Hello there,
From time to time, I can see the nova_migrate_target container healthcheck failing with no obvious reasons.
Apparently, one over 2 checks is failing with no obvious reason:
Feb 17 16:12:31 overcloud-0-novacompute-0 systemd[1]: Starting nova_migration_target healthcheck...

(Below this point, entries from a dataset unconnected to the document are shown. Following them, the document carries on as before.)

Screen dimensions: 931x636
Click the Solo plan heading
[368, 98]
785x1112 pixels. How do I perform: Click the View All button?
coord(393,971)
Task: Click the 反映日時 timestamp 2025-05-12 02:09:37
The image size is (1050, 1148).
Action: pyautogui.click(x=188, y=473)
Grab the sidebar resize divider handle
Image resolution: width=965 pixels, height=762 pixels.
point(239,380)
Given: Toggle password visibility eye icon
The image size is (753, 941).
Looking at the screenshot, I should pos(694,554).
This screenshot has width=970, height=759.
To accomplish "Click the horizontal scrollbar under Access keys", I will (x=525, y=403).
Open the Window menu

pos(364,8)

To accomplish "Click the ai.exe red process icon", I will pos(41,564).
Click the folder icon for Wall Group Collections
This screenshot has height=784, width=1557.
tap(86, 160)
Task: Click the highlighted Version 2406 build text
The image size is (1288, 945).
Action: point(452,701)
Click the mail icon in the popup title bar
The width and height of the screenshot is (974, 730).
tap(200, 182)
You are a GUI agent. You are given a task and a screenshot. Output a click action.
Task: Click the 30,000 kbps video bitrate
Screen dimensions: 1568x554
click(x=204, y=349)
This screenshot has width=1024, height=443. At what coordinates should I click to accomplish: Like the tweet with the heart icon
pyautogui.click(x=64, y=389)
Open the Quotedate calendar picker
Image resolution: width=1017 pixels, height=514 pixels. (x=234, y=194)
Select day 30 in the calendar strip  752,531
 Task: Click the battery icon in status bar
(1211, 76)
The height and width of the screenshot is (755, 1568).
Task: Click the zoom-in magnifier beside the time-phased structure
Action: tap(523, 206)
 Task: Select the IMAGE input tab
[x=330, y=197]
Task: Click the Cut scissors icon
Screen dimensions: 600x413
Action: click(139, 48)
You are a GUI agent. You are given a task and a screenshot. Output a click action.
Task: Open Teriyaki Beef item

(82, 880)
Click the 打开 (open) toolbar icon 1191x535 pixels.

Feb 17 16:12:31 overcloud-0-novacompute-0 healthcheck_nova_migration_target[63200]: ++ : 10
Feb 17 16:12:31 overcloud-0-novacompute-0 healthcheck_nova_migration_target[63200]: ++ : curl-healthcheck
Feb 17 16:12:31 overcloud-0-novacompute-0 healthcheck_nova_migration_target[63200]: ++ : '\n%{http_code}' '%{remote_ip}:%{remote_port}' '%{time_total}' 'seconds\n'
Feb 17 16:12:31 overcloud-0-novacompute-0 healthcheck_nova_migration_target[63200]: ++ : /dev/null
Feb 17 16:12:31 overcloud-0-novacompute-0 healthcheck_nova_migration_target[63200]: + ps -e
Feb 17 16:12:31 overcloud-0-novacompute-0 healthcheck_nova_migration_target[63200]: + grep nova-compute
Feb 17 16:12:31 overcloud-0-novacompute-0 healthcheck_nova_migration_target[63200]: + process=sshd
Feb 17 16:12:31 overcloud-0-novacompute-0 healthcheck_nova_migration_target[63200]: + args=2022
Feb 17 16:12:31 overcloud-0-novacompute-0 healthcheck_nova_migration_target[63200]: + test_func=healthcheck_listen
Feb 17 16:12:31 overcloud-0-novacompute-0 healthcheck_nova_migration_target[63200]: + err_msg='There is no sshd process listening on port(s) 2022 in the container'
Feb 17 16:12:31 overcloud-0-novacompute-0 healthcheck_nova_migration_target[63200]: + healthcheck_listen sshd 2022
Feb 17 16:12:31 overcloud-0-novacompute-0 healthcheck_nova_migration_target[63200]: + process=sshd
Feb 17 16:12:31 overcloud-0-novacompute-0 healthcheck_nova_migration_target[63200]: + shift 1
Feb 17 16:12:31 overcloud-0-novacompute-0 healthcheck_nova_migration_target[63200]: + args=2022
Feb 17 16:12:31 overcloud-0-novacompute-0 healthcheck_nova_migration_target[63200]: + ports=2022
Feb 17 16:12:31 overcloud-0-novacompute-0 podman[63200]: 2020-02-17 16:12:31.558264431 +0000 UTC m=+0.253246818 container exec 509760be1073f5283dbe574451d667db8d7b7578483da3935273c3f132e6f642 (image=undercloud.ctlplane:8787/tripleomaster/centos-binary-nova-compute:current-tripleo, name=nova_migration_target)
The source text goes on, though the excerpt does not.